Que pensez-vous de l'arrivée majeure de bandes dessinées adaptées de livres de fantasy ? Vous aimeriez avoir un auteur particulier qui travaillerait sur vos travaux ? Est-ce que ce serait de bonnes adaptations ? Comment est-ce que vous les jugez en tant que média racontant une histoire ?

Je pense qu'il s'agit là d'un fantastique moyen de communication mais je préfère quand ils racontent leur propre histoire. Je ne suis pas certain que les romans fantastiques, ou n'importe quel roman, soient adaptés à un traitement graphique et les histoires que racontent les scénaristes de bandes dessinées sont si bonnes qu'ils n'ont pas besoin d'adapter des romans. Mais encore, je risque sûrement de changer d'avis. Je serais enchanté si quelqu'un voulait adapter un de mes livres en bande dessinée, comme n'importe qui ! C'est le même discours que pour l'adaptation de films : cela peut marcher mais la plupart du temps ça ne marche pas.

Pouvez-vous nous dire où les « Sea Beggars » vont finir ? Quel est la situation après la rupture avec Bantam ? Est-ce que ces romans vont être publiés ?

Solaris veut sortir l'ensemble de la série de « Sea Beggars », dont le troisième volume qui n'est pas encore fini, en un seul tome, un peu comme ce qu'ils ont fait avec les « Monarchies ». La seule chose qui les freine, est que Bantam détient toujours les droits du deuxième roman et ce, pour 18 mois.

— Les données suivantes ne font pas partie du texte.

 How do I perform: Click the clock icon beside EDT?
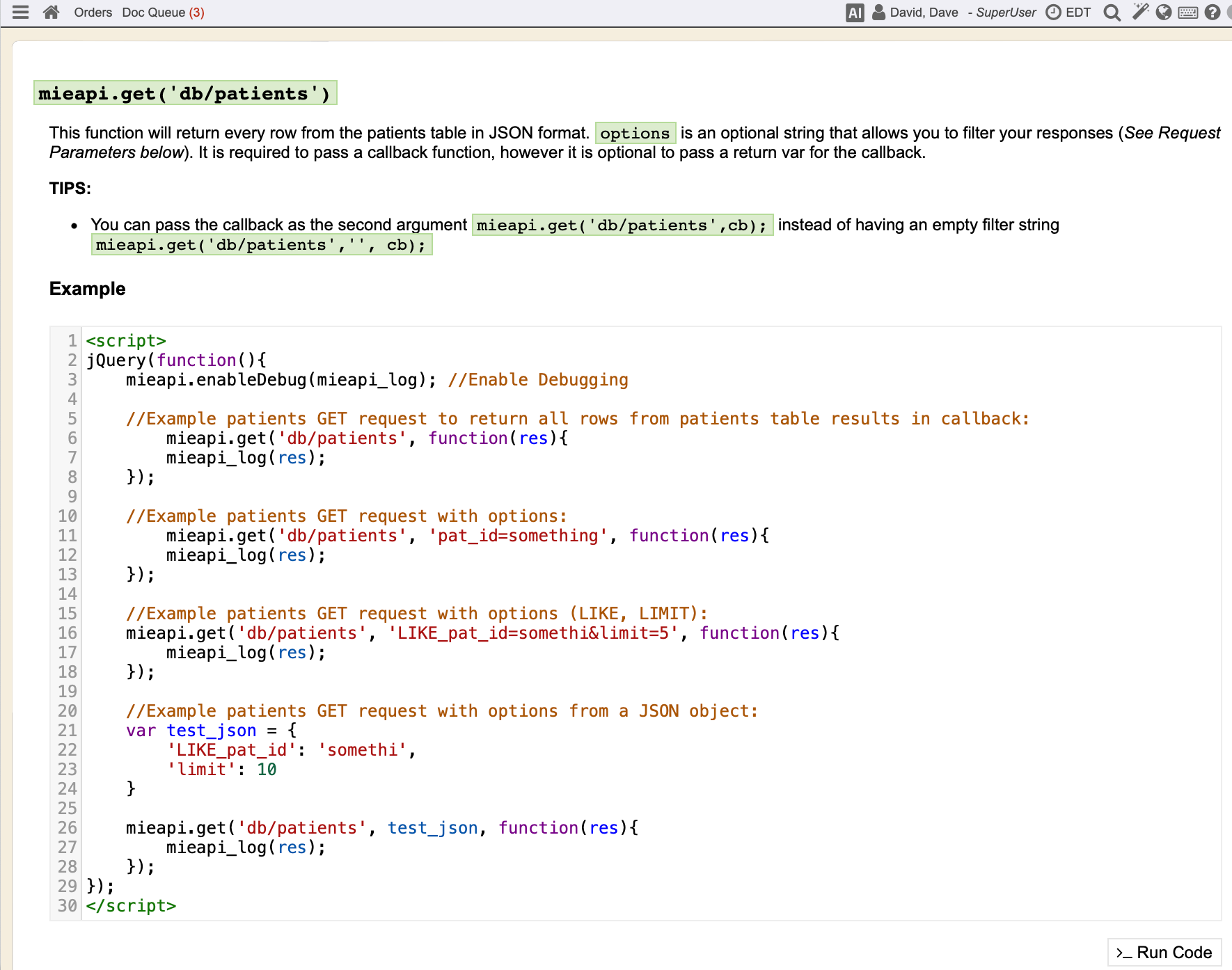click(x=1054, y=13)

L'histoire prendrait fin et dans 2 ans ou 2 ans et demi (touchons du bois), une compilation sera mise en vente sur les étagères. La série a été abandonnée à cause de ses ventes médiocres mais après avoir dit cela, nous avons dû ressortir une deuxième édition car la première s'est complètement vendue… Essayez de comprendre ça. Ce n'était pas la faute de mes éditeurs anglais et américains non plus. Ils ont défendu mon cas au mieux mais ont du s'incliner face au compteur des ventes. Je crois qu'ils ont préféré investir dans l'autobiographie d'une célébrité. Mais je ne suis pas amer (Grince des dents et a un regard fou).

Pourquoi devrait-on lire « The Ten Thousand » ? Est-ce que le genre fantastique stagne ? Quel est votre nouvel auteur favori ? Que pensez-vous de cette idée disant que « les jeux vidéo de fantasy ont permis au genre de renaître » ? World of Warcraft a vraisemblablement amené de nouvelles personnes autour de la table. Êtes-vous un joueur ?

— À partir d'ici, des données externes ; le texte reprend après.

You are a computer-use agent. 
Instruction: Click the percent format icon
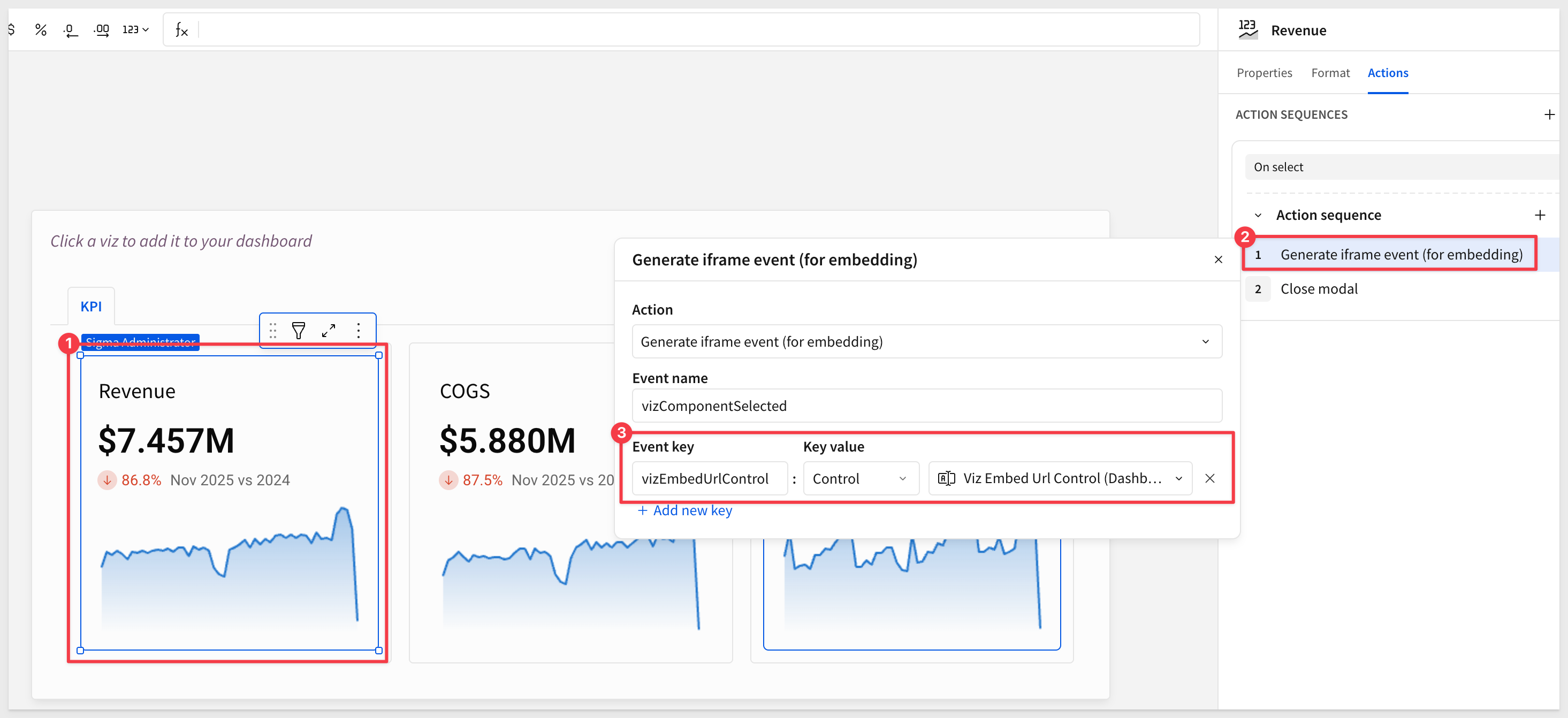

Pourquoi lire « The Ten Thousand » ? Parce que c'est la meilleure chose que j'ai écrite. Il aborde des sujets tels que le racisme et l'impérialisme, la camaraderie entre combattants. Personnellement, je crois que c'est le monde le plus riche que j'ai jamais créé mais le lecteur devra, bien entendu, se faire sa propre opinion.

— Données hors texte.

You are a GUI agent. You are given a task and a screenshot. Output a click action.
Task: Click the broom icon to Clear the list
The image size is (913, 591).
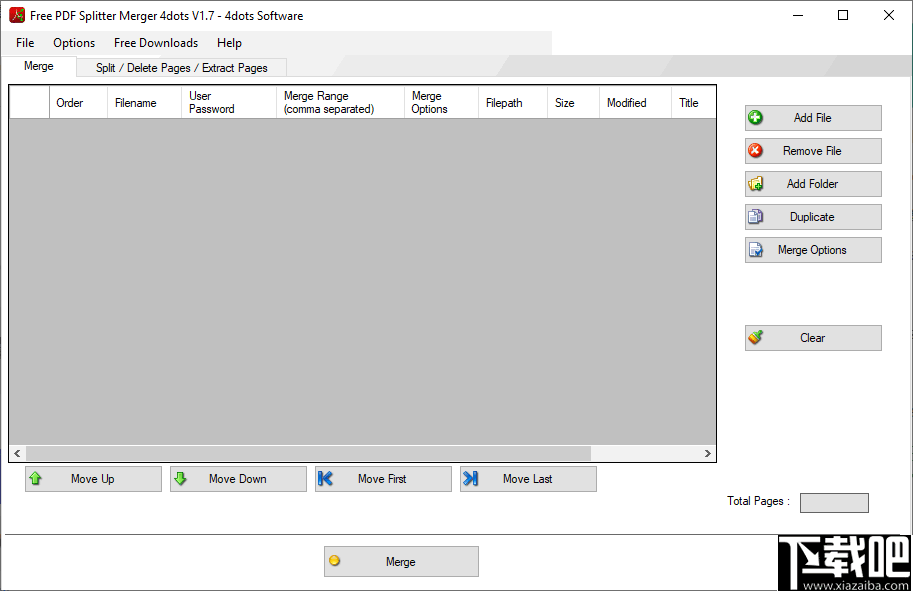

Je ne pense pas que le genre stagne, bien au contraire. Il y a quelques années, il a bien failli couler sous un déluge de clichés, mais les choses ont radicalement changé. Des auteurs tels que Joe Abercrombie et Steve Erikson lui ont donné un bon coup de pied au cul, ce dont il avait besoin. Maintenant, si on pouvait vaincre le préjudice accordé aux plus petits livres de fantasy, alors tout irait pour le mieux. Le spectre de Tolkien semble toujours trop grand.

Je joue aux jeux vidéo, mais plutôt pour l'aspect stratégique. J'adore « Heart of Iron », les simulations de la deuxième guerre mondiale et aussi la série de « Total War ». Et quand j'ai envie d'exploser des trucs, je joue à « Fear » ou « Call of Duty ».

Un dernier mot pour nos lecteurs ?

Continuez à lire. En lisant, vous faîtes travailler votre cerveau, et à notre époque, les cellules grises de beaucoup trop de gens ne ressemblent qu'à de la bouillie. Lorsque la lecture ne deviendra qu'un intérêt mineur, ce sera un sale jour pour l'humanité.

Oh, et ne soyez pas impliqués dans une guerre des terres en Asie.